Instruction: Please copy, unchanged, the lines of the records below from the one containing "You are a computer-use agent. Image resolution: width=1389" through the one containing "Looking at the screenshot, I should (252, 716).", including both of those lines. Give only these lines.

Dataset records:
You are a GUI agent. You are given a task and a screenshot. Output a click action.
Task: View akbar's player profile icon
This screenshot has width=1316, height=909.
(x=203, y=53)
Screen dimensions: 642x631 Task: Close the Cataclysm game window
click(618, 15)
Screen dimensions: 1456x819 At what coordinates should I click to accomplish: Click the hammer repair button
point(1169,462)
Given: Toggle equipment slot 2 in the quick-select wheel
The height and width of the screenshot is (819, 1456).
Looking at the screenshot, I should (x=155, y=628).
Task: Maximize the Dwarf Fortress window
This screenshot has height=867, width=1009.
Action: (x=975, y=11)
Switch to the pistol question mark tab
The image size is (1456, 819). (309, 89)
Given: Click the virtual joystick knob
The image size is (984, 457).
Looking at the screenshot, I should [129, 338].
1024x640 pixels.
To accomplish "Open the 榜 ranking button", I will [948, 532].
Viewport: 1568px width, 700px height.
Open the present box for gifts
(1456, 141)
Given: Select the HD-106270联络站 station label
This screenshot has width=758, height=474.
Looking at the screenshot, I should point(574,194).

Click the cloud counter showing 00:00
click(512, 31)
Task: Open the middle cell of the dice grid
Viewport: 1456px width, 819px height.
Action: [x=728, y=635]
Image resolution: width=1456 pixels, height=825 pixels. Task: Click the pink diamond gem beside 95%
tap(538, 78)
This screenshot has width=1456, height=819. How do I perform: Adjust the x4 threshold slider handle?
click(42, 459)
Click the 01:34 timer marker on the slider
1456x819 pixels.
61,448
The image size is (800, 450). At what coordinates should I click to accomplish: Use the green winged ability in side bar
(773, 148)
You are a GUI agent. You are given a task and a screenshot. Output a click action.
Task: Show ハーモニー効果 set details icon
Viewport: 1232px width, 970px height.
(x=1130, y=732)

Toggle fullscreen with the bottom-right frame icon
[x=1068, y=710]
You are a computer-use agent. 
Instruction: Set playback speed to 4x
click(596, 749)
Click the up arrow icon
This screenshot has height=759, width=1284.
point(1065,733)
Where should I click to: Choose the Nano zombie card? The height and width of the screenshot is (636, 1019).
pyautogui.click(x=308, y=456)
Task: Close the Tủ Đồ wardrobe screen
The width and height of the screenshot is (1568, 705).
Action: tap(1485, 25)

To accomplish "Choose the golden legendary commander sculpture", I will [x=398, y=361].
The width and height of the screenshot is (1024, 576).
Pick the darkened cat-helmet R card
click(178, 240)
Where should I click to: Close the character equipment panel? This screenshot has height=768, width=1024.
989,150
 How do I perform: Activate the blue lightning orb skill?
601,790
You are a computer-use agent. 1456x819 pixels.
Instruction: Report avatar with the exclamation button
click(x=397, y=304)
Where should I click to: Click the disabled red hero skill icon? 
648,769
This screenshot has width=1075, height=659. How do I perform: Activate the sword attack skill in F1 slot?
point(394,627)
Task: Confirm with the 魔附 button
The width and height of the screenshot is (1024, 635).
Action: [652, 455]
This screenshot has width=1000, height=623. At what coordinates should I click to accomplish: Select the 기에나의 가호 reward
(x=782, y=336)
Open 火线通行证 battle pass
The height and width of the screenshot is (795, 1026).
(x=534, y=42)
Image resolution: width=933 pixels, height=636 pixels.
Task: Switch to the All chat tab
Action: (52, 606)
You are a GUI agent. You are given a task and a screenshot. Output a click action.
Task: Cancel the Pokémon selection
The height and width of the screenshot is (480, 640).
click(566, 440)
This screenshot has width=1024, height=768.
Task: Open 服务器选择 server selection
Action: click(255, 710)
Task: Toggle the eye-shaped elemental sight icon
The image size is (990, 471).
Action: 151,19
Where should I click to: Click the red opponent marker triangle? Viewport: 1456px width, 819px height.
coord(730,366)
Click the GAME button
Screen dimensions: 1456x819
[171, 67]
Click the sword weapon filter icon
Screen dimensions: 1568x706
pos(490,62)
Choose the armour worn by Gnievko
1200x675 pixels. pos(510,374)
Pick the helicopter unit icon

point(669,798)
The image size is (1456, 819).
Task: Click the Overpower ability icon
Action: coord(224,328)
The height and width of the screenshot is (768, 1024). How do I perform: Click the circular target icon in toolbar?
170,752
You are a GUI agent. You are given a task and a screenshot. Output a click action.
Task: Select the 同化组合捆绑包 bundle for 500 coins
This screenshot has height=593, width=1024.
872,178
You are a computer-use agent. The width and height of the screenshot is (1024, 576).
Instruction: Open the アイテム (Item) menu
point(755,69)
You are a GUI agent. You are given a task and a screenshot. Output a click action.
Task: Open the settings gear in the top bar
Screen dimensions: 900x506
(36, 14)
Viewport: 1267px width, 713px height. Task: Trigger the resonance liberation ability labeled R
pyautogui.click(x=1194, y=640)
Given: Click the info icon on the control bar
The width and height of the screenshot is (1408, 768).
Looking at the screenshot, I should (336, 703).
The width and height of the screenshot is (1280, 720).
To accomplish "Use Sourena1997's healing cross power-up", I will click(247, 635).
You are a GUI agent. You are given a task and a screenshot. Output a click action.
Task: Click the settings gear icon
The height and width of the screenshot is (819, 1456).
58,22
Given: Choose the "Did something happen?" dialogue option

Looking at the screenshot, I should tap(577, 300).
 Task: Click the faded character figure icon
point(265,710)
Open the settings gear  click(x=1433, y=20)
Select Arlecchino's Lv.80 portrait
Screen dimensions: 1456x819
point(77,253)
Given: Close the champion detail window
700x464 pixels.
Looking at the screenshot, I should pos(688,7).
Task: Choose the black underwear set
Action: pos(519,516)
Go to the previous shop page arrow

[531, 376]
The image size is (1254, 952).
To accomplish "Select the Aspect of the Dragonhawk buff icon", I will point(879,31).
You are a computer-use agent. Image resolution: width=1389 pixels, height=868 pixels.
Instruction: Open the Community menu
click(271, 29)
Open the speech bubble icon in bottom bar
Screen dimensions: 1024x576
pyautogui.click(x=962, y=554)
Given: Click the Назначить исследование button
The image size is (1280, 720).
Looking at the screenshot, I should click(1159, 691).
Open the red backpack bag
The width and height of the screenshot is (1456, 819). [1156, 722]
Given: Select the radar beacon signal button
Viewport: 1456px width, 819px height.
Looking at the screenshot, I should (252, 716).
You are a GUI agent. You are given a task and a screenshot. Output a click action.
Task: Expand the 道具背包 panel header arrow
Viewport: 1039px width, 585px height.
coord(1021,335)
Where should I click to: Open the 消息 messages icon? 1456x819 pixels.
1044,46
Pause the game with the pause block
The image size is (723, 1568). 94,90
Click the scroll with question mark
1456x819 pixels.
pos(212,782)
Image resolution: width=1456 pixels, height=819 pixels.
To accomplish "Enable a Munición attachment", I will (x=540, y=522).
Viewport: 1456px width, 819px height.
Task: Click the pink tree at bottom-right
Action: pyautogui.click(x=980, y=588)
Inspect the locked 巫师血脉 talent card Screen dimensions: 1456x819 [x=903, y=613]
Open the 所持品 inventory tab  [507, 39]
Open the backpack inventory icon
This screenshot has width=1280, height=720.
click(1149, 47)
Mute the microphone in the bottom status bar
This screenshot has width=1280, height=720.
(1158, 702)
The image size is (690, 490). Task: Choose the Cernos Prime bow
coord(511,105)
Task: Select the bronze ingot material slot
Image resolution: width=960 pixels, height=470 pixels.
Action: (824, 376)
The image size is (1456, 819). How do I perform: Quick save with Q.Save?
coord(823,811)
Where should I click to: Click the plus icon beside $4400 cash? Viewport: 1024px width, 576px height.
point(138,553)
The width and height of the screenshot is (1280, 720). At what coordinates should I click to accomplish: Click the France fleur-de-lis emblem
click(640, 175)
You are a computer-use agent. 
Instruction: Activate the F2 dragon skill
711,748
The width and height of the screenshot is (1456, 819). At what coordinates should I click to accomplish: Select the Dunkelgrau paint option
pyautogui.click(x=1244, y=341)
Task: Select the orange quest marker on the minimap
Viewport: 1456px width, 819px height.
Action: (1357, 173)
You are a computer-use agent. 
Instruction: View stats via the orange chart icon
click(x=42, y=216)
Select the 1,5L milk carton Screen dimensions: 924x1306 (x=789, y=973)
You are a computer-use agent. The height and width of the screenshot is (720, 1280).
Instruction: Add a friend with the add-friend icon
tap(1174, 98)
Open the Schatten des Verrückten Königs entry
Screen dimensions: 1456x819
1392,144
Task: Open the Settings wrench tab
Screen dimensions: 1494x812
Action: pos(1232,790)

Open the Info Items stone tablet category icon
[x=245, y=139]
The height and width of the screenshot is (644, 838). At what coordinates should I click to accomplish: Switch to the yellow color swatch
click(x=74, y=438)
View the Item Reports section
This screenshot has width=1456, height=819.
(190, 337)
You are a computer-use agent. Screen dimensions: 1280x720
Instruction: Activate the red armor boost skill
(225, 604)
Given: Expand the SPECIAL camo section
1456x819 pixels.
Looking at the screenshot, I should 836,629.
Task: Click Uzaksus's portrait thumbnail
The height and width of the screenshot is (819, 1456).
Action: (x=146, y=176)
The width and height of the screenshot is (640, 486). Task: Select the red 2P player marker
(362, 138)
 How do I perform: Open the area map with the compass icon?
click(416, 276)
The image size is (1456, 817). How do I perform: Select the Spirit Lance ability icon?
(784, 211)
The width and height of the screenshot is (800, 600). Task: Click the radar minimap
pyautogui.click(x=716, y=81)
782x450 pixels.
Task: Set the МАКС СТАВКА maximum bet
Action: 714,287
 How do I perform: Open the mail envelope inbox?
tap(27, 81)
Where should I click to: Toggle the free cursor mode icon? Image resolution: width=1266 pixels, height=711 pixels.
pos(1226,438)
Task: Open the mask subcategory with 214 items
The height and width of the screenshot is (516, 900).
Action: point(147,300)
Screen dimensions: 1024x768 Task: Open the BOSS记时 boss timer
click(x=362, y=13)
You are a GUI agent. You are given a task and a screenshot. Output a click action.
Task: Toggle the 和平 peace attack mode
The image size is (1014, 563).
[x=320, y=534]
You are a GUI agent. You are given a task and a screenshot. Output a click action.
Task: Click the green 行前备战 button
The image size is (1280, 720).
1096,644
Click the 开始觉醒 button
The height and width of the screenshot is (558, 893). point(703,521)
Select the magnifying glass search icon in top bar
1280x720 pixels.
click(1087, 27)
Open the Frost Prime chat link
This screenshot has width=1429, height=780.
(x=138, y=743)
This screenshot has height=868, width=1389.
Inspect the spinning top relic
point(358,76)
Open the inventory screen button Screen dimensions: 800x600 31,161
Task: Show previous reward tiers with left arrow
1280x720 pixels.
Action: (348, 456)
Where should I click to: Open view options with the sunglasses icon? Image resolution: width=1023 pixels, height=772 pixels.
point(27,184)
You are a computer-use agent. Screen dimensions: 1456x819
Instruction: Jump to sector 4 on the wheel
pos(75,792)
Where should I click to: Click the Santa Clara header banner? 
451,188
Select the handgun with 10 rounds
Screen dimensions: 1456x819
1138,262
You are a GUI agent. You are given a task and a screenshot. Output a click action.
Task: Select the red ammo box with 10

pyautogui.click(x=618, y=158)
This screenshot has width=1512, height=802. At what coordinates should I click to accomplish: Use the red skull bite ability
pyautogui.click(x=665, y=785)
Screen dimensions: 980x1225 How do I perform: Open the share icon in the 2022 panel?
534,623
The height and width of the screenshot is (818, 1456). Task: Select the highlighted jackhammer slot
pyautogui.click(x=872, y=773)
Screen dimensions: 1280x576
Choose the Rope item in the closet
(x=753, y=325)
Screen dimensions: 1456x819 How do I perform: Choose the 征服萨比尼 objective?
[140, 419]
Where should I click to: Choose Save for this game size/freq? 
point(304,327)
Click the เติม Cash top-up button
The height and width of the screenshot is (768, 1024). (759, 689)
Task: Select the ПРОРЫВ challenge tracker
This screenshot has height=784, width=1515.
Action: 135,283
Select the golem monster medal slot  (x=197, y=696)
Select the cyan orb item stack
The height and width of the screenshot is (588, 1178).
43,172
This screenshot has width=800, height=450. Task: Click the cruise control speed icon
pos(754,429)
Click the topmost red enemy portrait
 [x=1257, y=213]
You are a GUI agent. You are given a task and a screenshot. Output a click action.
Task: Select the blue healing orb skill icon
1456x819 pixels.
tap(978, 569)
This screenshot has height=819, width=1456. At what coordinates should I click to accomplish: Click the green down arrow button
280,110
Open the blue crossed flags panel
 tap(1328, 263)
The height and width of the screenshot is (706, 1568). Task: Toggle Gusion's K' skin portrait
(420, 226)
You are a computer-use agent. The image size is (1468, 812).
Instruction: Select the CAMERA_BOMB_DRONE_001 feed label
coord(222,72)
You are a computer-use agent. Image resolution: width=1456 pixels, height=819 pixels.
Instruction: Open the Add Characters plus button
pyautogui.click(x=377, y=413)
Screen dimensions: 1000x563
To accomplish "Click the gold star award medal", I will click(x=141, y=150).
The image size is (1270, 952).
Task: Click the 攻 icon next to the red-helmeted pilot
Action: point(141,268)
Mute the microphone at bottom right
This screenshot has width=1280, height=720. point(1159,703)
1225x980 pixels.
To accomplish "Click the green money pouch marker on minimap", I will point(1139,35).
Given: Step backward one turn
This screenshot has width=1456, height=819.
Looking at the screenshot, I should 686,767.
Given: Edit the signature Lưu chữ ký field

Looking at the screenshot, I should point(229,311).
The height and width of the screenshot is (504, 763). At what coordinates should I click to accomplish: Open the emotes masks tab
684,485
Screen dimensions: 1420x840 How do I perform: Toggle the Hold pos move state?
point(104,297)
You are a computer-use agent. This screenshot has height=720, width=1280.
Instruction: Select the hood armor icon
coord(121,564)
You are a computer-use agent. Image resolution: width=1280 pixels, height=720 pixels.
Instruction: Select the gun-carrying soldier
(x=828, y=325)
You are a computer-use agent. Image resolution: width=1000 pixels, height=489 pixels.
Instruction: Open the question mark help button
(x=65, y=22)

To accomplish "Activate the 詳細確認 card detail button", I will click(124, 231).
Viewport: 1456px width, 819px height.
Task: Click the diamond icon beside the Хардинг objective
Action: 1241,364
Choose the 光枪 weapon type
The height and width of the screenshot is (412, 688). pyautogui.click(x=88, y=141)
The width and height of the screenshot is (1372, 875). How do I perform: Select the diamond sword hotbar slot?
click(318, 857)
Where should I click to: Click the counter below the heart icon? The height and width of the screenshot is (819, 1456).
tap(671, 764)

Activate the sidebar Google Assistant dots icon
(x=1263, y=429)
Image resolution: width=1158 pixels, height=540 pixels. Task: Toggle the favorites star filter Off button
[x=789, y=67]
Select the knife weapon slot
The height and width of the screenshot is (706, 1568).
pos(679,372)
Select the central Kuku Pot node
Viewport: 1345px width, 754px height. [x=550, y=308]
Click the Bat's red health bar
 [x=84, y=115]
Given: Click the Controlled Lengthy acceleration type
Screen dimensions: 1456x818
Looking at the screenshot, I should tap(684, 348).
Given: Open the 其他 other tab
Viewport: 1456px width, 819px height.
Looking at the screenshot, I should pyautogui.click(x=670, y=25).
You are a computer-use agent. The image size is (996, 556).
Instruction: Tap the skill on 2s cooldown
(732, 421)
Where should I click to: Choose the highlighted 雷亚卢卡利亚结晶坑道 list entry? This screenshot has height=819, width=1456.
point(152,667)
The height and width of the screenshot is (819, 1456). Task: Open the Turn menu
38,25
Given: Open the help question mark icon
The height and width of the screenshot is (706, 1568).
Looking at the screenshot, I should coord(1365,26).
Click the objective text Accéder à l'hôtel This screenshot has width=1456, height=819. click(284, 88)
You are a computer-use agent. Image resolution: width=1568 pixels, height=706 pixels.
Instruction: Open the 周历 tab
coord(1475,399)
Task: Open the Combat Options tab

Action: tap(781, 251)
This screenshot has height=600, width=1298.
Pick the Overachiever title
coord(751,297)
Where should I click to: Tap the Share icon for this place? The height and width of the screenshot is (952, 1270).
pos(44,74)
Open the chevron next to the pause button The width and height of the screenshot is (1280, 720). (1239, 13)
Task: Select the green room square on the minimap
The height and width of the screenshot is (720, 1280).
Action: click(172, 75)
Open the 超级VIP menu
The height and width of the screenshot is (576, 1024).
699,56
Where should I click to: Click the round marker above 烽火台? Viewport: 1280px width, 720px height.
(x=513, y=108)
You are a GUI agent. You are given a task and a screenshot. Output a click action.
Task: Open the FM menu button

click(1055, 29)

Solution:
You are a computer-use agent. Image resolution: width=1389 pixels, height=868 pixels.
Instruction: Open the Community menu
click(271, 29)
Open the speech bubble icon in bottom bar
Screen dimensions: 1024x576
pyautogui.click(x=962, y=554)
Given: Click the Назначить исследование button
The image size is (1280, 720).
Looking at the screenshot, I should click(1159, 691).
Open the red backpack bag
The width and height of the screenshot is (1456, 819). [1156, 722]
Given: Select the radar beacon signal button
Viewport: 1456px width, 819px height.
Looking at the screenshot, I should (252, 716).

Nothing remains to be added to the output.